> What is being asked
Can you return the material exactly as it stands, from its start through the line containing "point(653,584)", leaving the pictures out of your answer?

— start of Items —

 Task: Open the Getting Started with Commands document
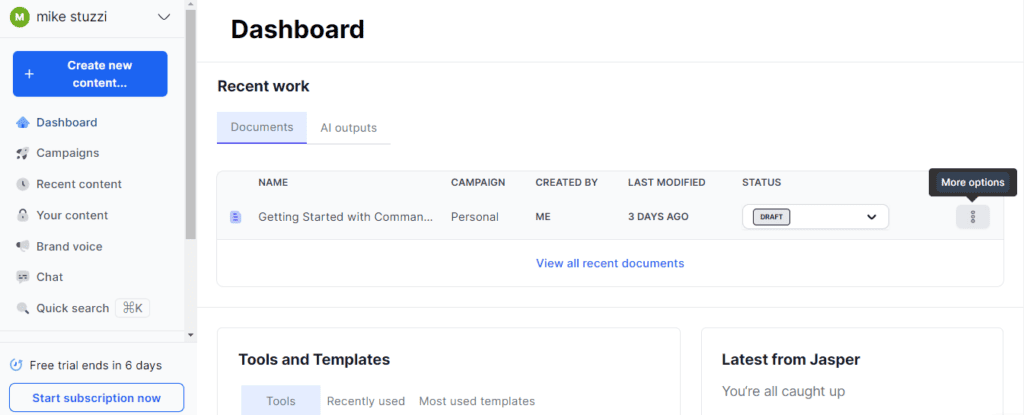point(345,217)
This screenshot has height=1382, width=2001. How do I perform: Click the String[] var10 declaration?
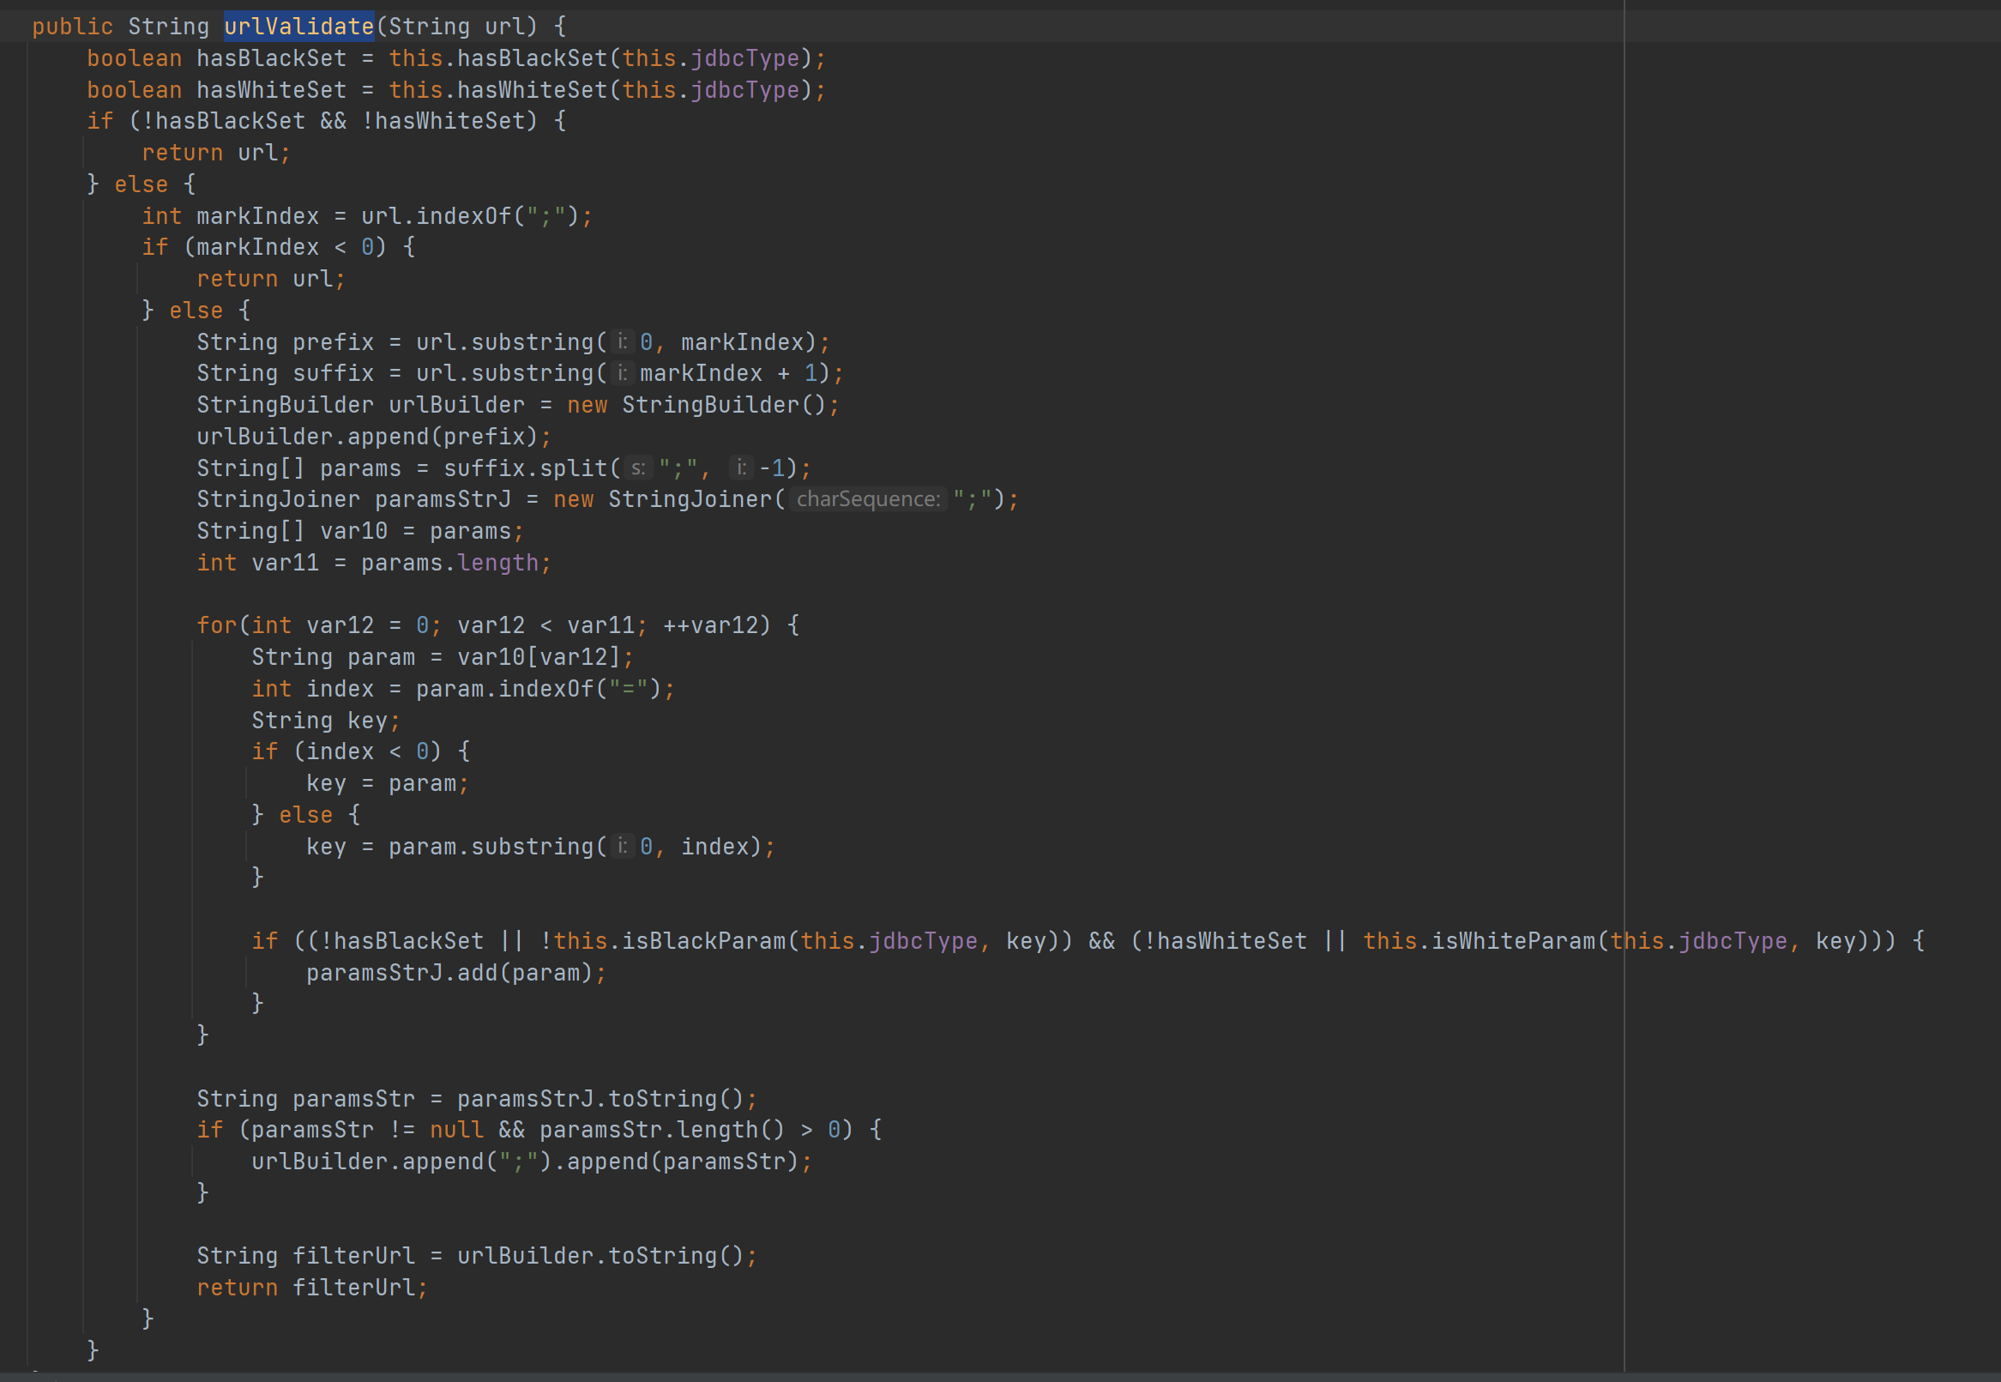(x=352, y=531)
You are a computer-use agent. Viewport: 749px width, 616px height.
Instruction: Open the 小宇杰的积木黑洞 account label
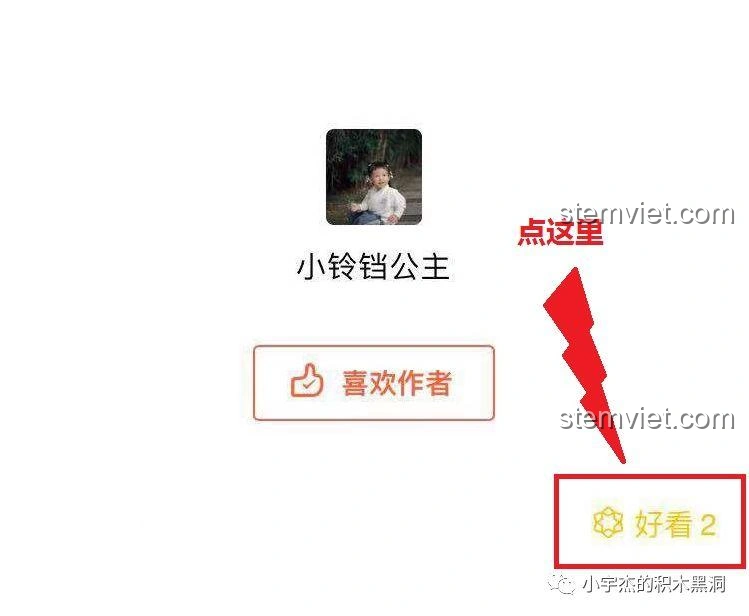point(653,584)
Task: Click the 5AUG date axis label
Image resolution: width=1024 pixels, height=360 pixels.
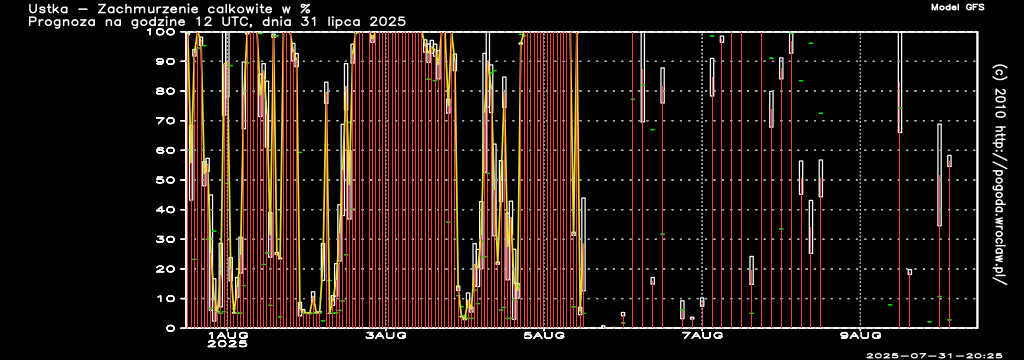Action: (544, 336)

— end of Items —

> Worked answer
 Task: Open the Getting Started with Commands document
point(345,217)
This screenshot has height=1382, width=2001. How do I perform: Click the String[] var10 declaration?
(x=352, y=531)
You are a computer-use agent. Viewport: 749px width, 616px height.
Instruction: Open the 小宇杰的积木黑洞 account label
point(653,584)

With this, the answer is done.